● **Text section**:
For the record, at least one Harper Parliamentary Secretary got away with saying the fight in Afghanistan wasn't a war ...


> This is not a war. We are providing a secure environment in a country in which there was a complete loss of security. Let us get it very clear so the NDP can understand what a secure environment is and what a war is.
> 
> A war is between two nations; a war is between two parties. There are not two parties there. This is a different kind of war. We are facing a terrorist organization that does not respect any rules of engagement. As a matter of fact, it has the most hideous way of running a government on record. It will provide no rights to its own citizens. That is why the citizens of Afghanistan want us to bring peace and security. Peace and security can only be provided by NATO forces.



P.S. - Good discussion on the war vs. fight angle, so the thread is now stand alone.


----------



## jmt18325 (24 Mar 2016)

chanman said:
			
		

> Would you consider Taiwan a state?



I think Taiwan has pretty wide international recognition, which, under international law, is generally required for true statehood.


----------



## Jarnhamar (24 Mar 2016)

jmt18325 said:
			
		

> No, I don't acknowledge their claims, nor does the Obama administration.



PPCLI Guy beat me to it.  Whether you or Obama thinks they're not their own nation there is some pretty good indicators they are.  I'm not really sold on the Obama administration being a gague with this sort of stuff considering the fiasco in Guantanamo bay. You know, how they tortured prisoners and justified it by saying they weren't prisoners of war. Well that started before Obama but really it's the same organization.

● **Dataset excerpt**:
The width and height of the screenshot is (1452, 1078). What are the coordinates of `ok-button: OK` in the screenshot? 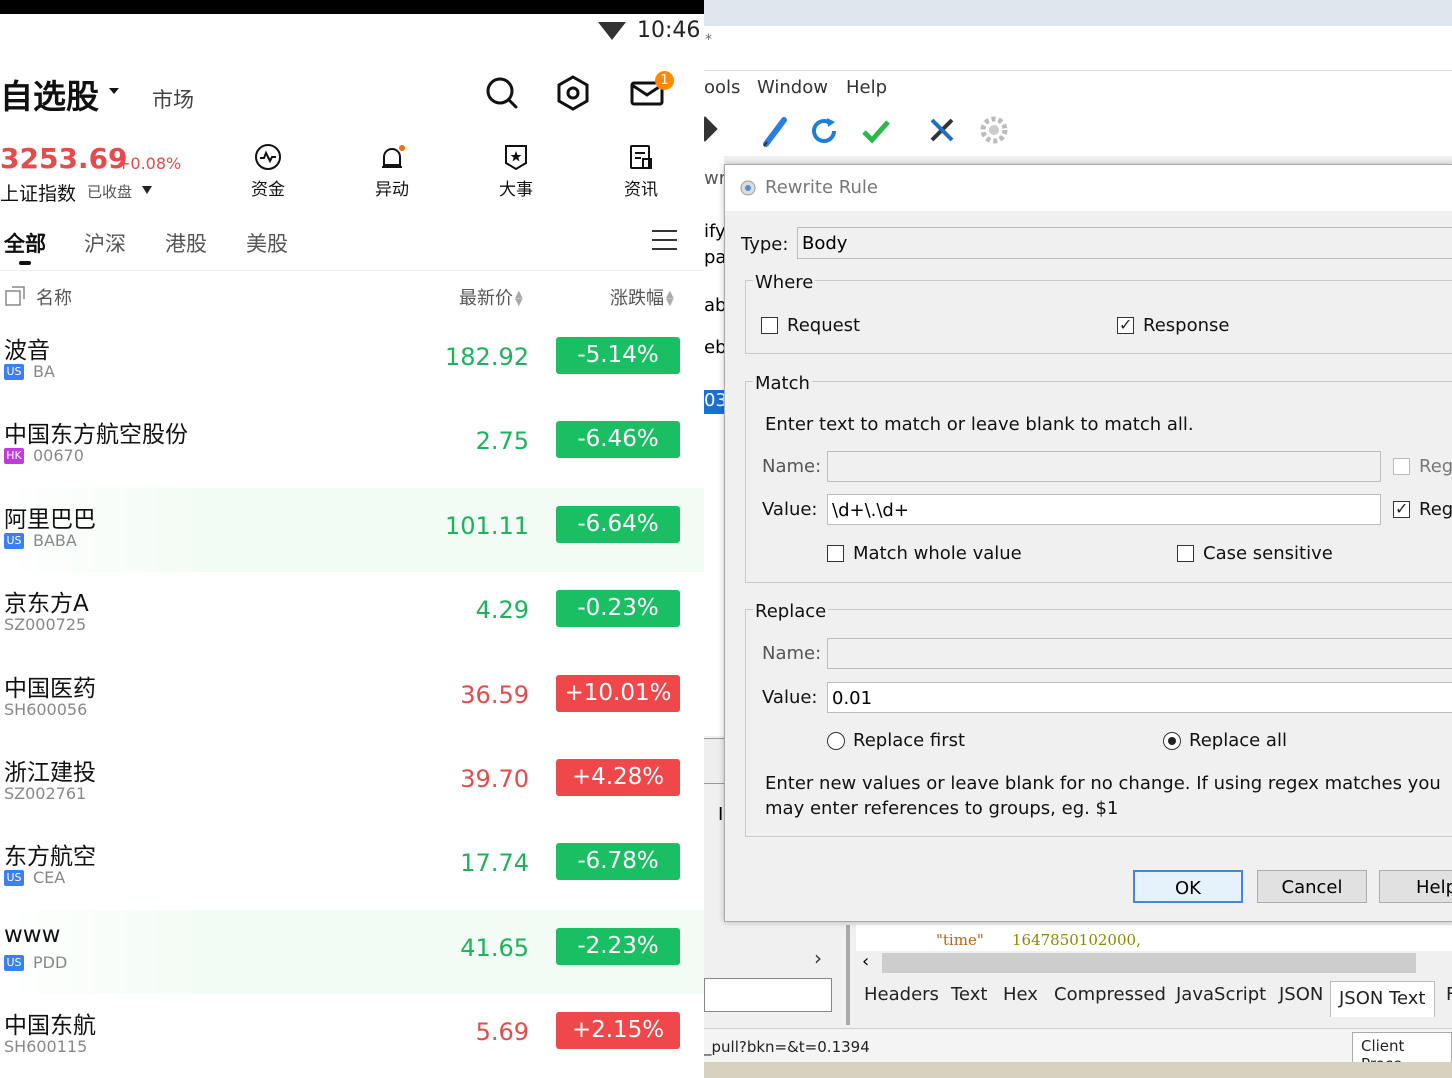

● **Goal of the exercise**: In the forum thread about the fight in Afghanistan, why does the quoted Parliamentary Secretary say the fight is not a war? Please answer in one to three sentences.

● **Answer to the problem**: The Parliamentary Secretary says a war is between two nations or two parties, and there are not two parties in Afghanistan. Instead, the forces there face a terrorist organization that does not respect any rules of engagement. The mission is therefore described as providing a secure environment in a country that had a complete loss of security.